Don't feel too bad, Brian. That question comes up quite a bit in regards to shooting boards.


----------



## BillWhite (Jul 23, 2007)

Cheeks and sole don't have to be exactly 90 degrees. The iron lateral adjuster can compensate for irregularity.
Bill


----------



## paratrooper34 (Apr 27, 2010)

> The side and sole on a plane used for shooting need to be exactly perpendicular because of this.
> 
> - JayT


No, they do not. The only relationship to square is between the blade and the piece being cut. Use lateral adjuster or if you have a wood bodied plane, tap iron to be straight to the piece.


----------



## JayT (May 6, 2012)

I understand and agree that you can use the lateral adjuster to get a square cut. That's not what I was saying above, read the statement again. What I am saying is that you want the perpendicular relationship to help prevent tipping the plane into the cut. Just makes it easier to keep the plane body straight up and down and consistent when shooting.


----------



## paratrooper34 (Apr 27, 2010)

> I understand and agree that you can use the lateral adjuster to get a square cut. That s not what I was saying above, read the statement again. What I am saying is that you want the perpendicular relationship to help prevent tipping the plane into the cut. Just makes it easier to keep the plane body straight up and down and consistent when shooting.
> 
> - JayT


I read very well, thanks. You stated "The side and sole on a plane used for shooting need to be exactly perpendicular because of this." And I said that is not true. I have LN shoot board plane; the side and the sole ARE exactly perpendicular. Guess what? You can still tip that plane into the work piece if not careful. It has absolutely nothing to do with the squareness of the plane. So, sorry if that hurts your feelings, but I am not the one who came up with this, it is very well distributed in multiple books and articles. Don't shoot the messenger, go after the people who researched this and put it in print if it does not fit your message.


----------



## JayT (May 6, 2012)

Then we will have to agree to disagree. My personal experience says it is much easier to prevent tipping into the cut with a perpendicular corner when using a bench plane for shooting.

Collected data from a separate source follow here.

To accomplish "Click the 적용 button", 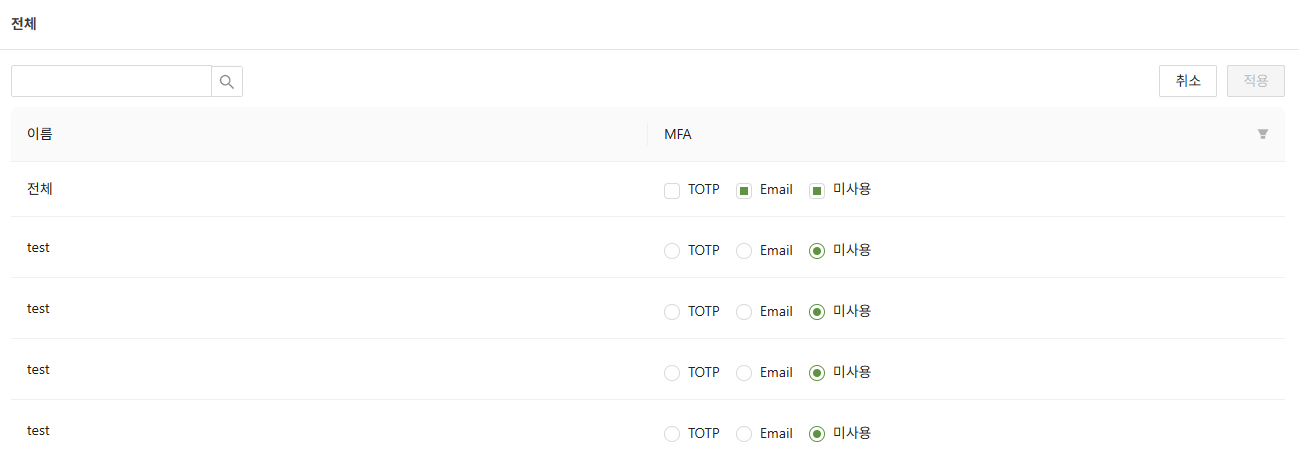I will tap(1256, 81).
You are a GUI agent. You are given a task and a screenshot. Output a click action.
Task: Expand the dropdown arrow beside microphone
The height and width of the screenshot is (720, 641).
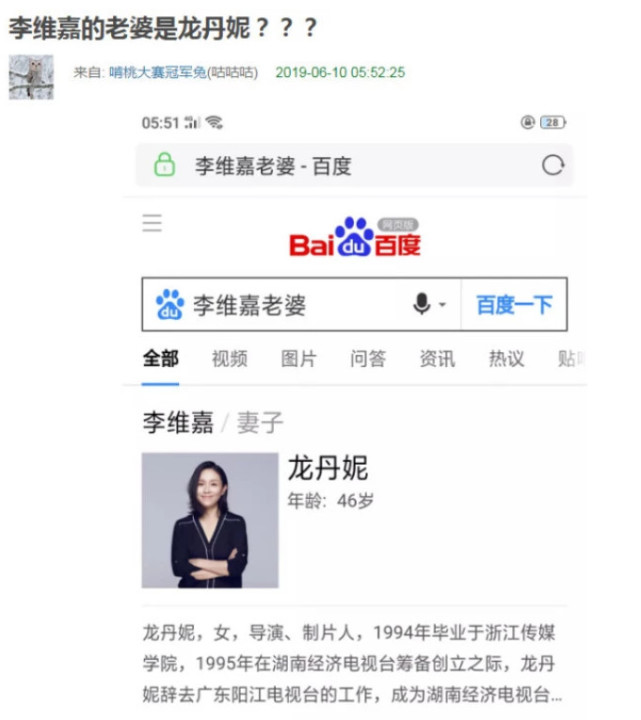pos(442,304)
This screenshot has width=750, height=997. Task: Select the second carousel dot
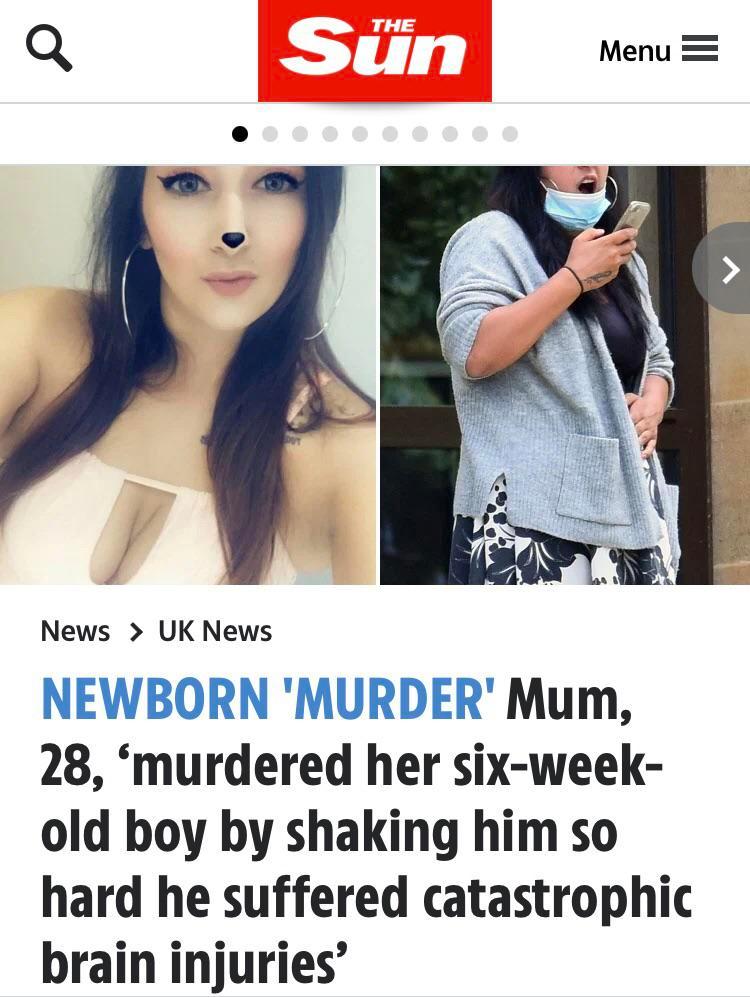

Can you get a square cut with a not perpendicular corner? Of course. Can you take a plane that has a 90 degree corner and still tip it if not using proper technique? Yes. But why not try to set up everything in your favor to start with instead of having to make accommodations?

What I am saying and will continue to say is that doing this one small thing helped me tremendously and I believe it can help others.


----------



## Unknowncraftsman (Jun 23, 2013)

I would like to add my experience.Other have given excellent advice.Since its your first or second chute board try to keep everything square and flat.Also square the fence to the sole of your plane.Not he edge where your plane rides.There are small adjustments you can make as others have mentioned.Good luck.


----------